In general, drug activity via a successful target must result in minimal side effects and maximum intended effect. Drug targets must be essential participants in the mechanism of disease, which ideally should be demonstrated in phenotypic or correlative studies (Kurzrock et al., 2003; Lennerz et al., 2005; Ong et al., 2006; van Es and Arts, 2005; Zambrowicz and Sands, 2003). Targets that exhibit cancer-specific mutations constitute a preferential category, as their structural dissimilarity with the normal form of a gene product allows disease-specific binding (Cascón et al., 2006; Chalandon and Schwaller, 2005; Kalnina et al., 2005; Saglio et al., 2004). A related category—this one represented by heat shock protein (Hsp)-90—produces an anti-cancer effect because of the different extent of associations of its multi-subunit functional complex (Kamal et al., 2003). In a final category represented by tubulin, the ‘silver bullet’ effect is the result of different functional consequences of the target binding in normal and malignantly transformed cells (Ganansia-Leymarie et al., 2003).

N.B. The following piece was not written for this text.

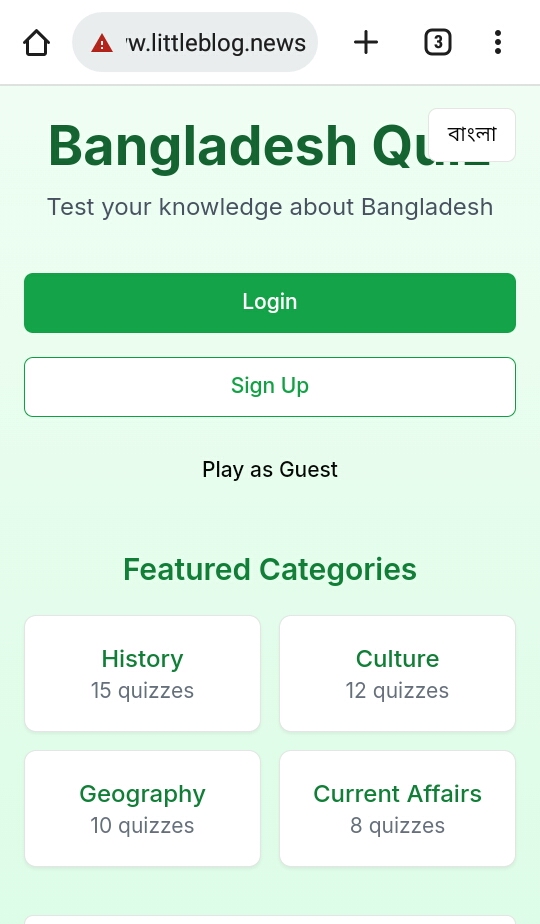The height and width of the screenshot is (924, 540).
Task: Click the Featured Categories heading
Action: tap(270, 569)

Additional fundamental requirements may be combined in a single category of uniqueness (Hasan et al., 2006; Oh et al., 2004; Zheng et al., 2006). The targets representing unique signal pathways are likely not to have too many functional collaterals. Such collaterals may compensate for the loss of function after blocking of the active site with a drug. In addition, functionally unique pathways are often mediated by structurally distinct protein domains, less prone to non-specific ligand binding. Other criteria, such as consistency of differential expression across multiple and diverse datasets are also valid (Rhodes et al., 2004). We found that combining of individual gene's properties with its systemic interactions leads to a predictive feature space where capturing of a successful target signature becomes possible.
In this study, analysis of uniqueness was shown to produce features preferentially selecting FDA approved targets versus random genes. This finding was supported by double cross-validation and quantitative review of links to published literature. After sufficient number of such features was derived, the separation of two classes became very significant.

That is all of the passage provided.